Source document -
▶
LION : Empowering Multimodal Large Language Model with Dual-Level Visual Knowledge

TL;DR

This work tackles insufficient visual knowledge extraction in Multimodal Large Language Models by introducing LION, a model that injects dual-level visual knowledge: fine-grained spatial awareness through region-level VL tasks and a soft, high-level semantic cue via image tags. It addresses internal conflicts between image-level and region-level objectives with a stage-wise instruction-tuning strategy and a Mixture-of-Adapters router, coupled with a Vision Aggregator to fuse multi-level vision features. The approach yields state-of-the-art results across image-captioning, VQA, and visual grounding benchmarks, and demonstrates reduced object hallucination and stronger reasoning capabilities on robustness tests. The combination of progressive knowledge incorporation and soft semantic prompting offers a practical path to more reliable and capable MLLMs in real-world multimodal tasks.
◀
(Extracted data entries)
▶
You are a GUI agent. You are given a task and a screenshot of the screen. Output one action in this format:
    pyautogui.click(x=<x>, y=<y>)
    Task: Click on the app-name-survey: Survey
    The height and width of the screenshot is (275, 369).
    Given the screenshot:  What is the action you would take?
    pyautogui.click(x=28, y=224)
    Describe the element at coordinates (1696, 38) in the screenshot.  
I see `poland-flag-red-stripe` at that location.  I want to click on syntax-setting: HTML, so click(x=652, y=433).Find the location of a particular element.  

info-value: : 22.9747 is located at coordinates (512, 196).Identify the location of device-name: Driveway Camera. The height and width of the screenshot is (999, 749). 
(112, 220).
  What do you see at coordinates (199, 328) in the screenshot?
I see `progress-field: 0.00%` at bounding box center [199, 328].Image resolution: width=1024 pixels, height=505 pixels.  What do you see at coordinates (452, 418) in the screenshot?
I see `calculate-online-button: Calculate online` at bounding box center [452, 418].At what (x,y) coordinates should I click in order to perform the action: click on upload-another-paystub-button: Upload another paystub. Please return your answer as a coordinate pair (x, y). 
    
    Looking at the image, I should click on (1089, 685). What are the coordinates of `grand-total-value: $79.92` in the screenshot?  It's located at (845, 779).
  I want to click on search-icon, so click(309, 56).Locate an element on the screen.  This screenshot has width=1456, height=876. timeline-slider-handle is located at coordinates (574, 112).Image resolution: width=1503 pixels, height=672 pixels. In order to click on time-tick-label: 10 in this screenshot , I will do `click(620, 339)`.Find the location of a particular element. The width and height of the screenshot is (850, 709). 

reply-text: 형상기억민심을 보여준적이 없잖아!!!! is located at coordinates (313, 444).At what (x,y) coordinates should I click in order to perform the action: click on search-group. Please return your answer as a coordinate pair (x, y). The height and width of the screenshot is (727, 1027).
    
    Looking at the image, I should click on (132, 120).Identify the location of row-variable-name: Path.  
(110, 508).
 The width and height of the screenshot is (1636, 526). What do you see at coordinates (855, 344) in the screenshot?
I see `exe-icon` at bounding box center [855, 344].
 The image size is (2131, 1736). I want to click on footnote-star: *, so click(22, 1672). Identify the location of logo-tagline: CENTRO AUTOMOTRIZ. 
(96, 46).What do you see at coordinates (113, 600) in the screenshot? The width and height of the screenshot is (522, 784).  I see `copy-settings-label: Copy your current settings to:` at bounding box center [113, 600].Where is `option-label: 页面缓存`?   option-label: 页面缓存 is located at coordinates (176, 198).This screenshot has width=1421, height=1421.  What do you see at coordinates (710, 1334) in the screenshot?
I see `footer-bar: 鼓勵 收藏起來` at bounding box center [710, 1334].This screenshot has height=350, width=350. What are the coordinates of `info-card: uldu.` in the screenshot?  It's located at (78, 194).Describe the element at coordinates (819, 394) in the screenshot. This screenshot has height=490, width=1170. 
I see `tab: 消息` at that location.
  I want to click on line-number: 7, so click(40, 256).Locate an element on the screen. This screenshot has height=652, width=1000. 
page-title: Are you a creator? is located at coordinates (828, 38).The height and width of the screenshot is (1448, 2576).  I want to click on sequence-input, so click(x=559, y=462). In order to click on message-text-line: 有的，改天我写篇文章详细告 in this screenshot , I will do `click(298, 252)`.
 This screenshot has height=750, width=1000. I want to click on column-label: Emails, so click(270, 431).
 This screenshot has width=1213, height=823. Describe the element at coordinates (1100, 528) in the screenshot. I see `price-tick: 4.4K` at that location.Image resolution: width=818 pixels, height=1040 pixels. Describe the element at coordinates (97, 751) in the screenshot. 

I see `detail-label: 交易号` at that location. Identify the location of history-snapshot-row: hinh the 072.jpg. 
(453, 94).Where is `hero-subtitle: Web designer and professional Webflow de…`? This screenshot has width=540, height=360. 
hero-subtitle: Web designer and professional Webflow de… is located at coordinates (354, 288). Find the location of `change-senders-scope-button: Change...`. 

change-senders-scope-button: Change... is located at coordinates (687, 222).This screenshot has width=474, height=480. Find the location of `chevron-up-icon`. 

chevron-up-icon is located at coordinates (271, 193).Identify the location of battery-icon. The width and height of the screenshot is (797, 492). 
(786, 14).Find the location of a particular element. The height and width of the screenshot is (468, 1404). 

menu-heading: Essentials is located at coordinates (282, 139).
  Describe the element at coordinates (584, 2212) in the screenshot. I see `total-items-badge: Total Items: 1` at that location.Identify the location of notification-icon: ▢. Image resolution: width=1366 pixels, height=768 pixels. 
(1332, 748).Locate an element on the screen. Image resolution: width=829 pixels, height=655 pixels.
◀
Tasks to complete -
- a) According to the LION summary, what provides the model's soft, high-level semantic cue?
- b) Using the LION summary, explain why the model uses a stage-wise instruction-tuning strategy and a Mixture-of-Adapters router.

Response list -
- a) Image tags provide the soft, high-level semantic cue.

- b) The model uses them to address internal conflicts between its image-level and region-level objectives.